# [Exercise instructions]
Leaving out all pictures, repeat exactly the lines from the one that holds "You are a GUI" to the last line of the entries below.

BEGIN

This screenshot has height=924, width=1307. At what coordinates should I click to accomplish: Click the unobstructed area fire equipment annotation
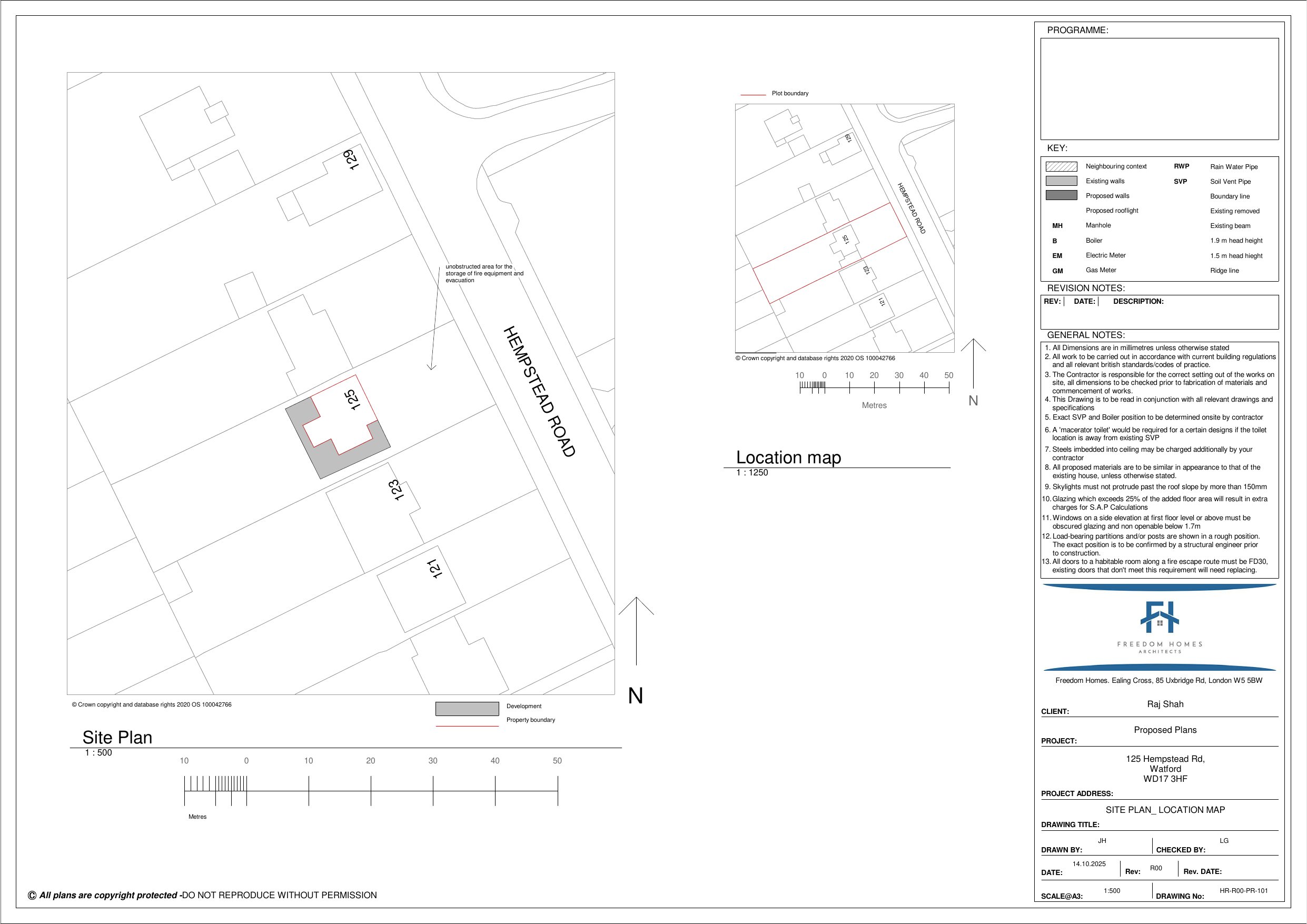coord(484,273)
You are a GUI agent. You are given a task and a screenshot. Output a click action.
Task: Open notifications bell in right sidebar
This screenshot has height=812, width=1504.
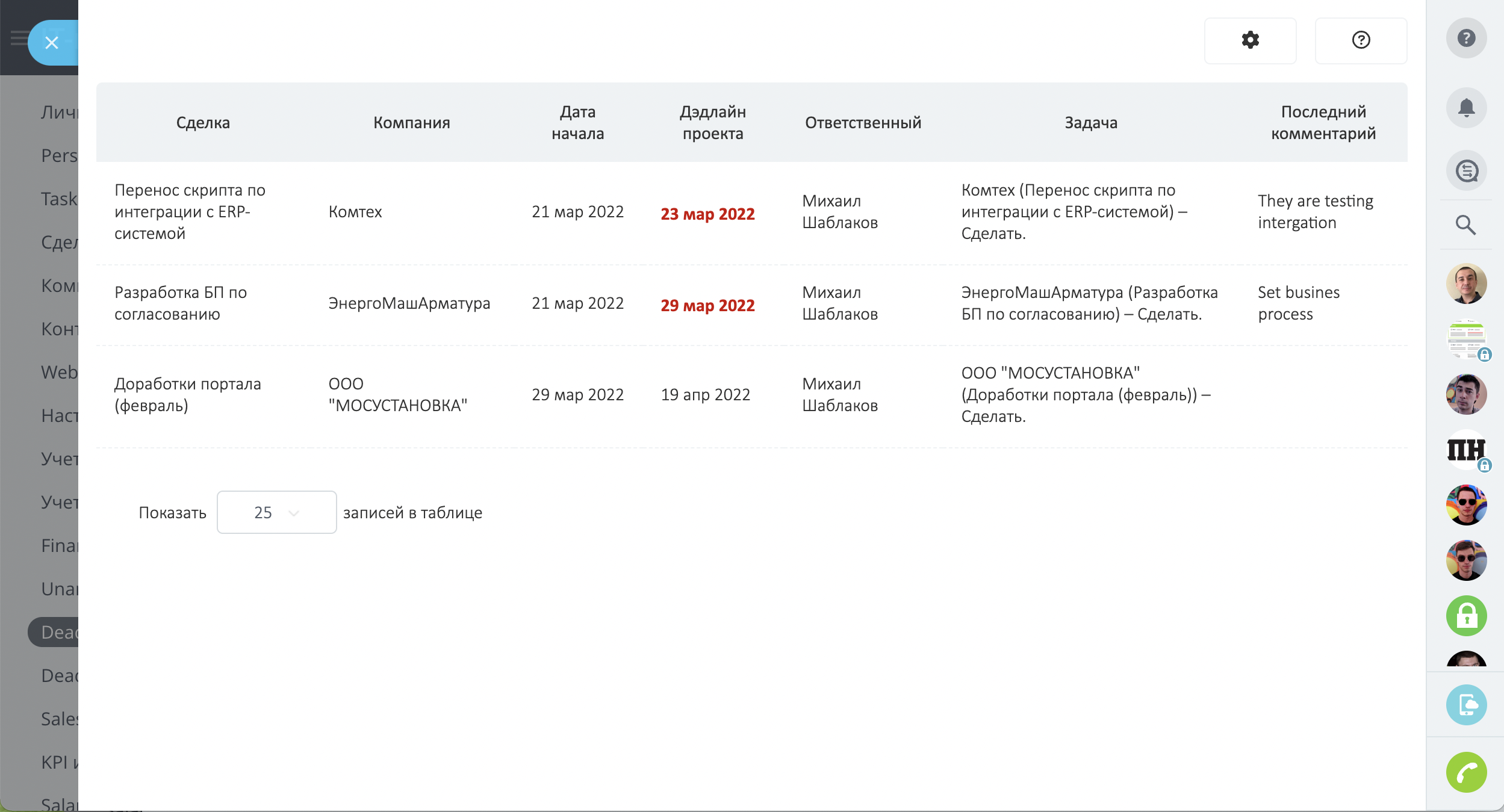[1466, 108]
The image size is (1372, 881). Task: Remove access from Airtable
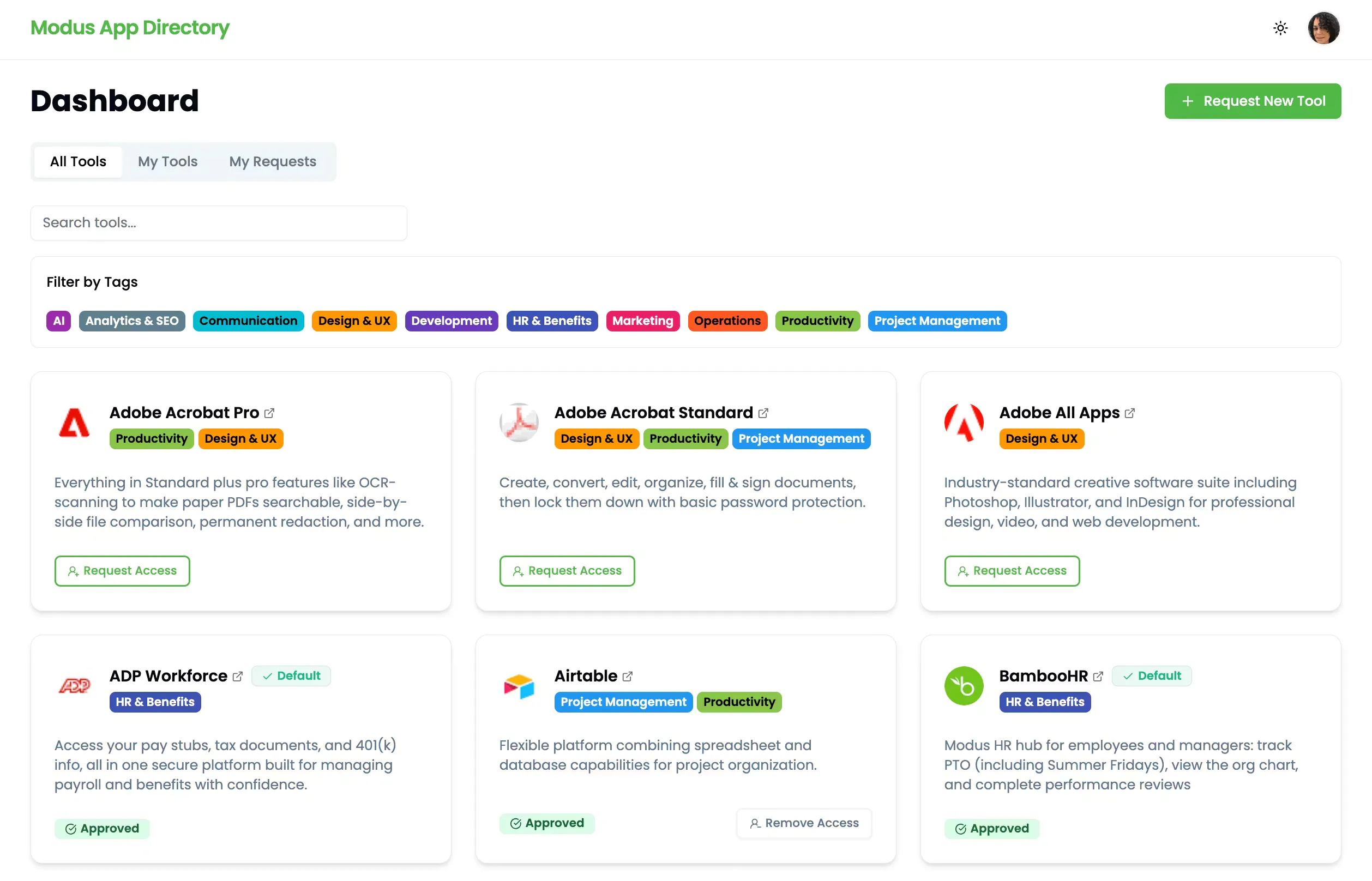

END

# [Answer space]
You are a GUI agent. You are given a task and a screenshot. Output a click action.
Task: Open notifications bell in right sidebar
This screenshot has height=812, width=1504.
[1466, 108]
The image size is (1372, 881). Task: Remove access from Airtable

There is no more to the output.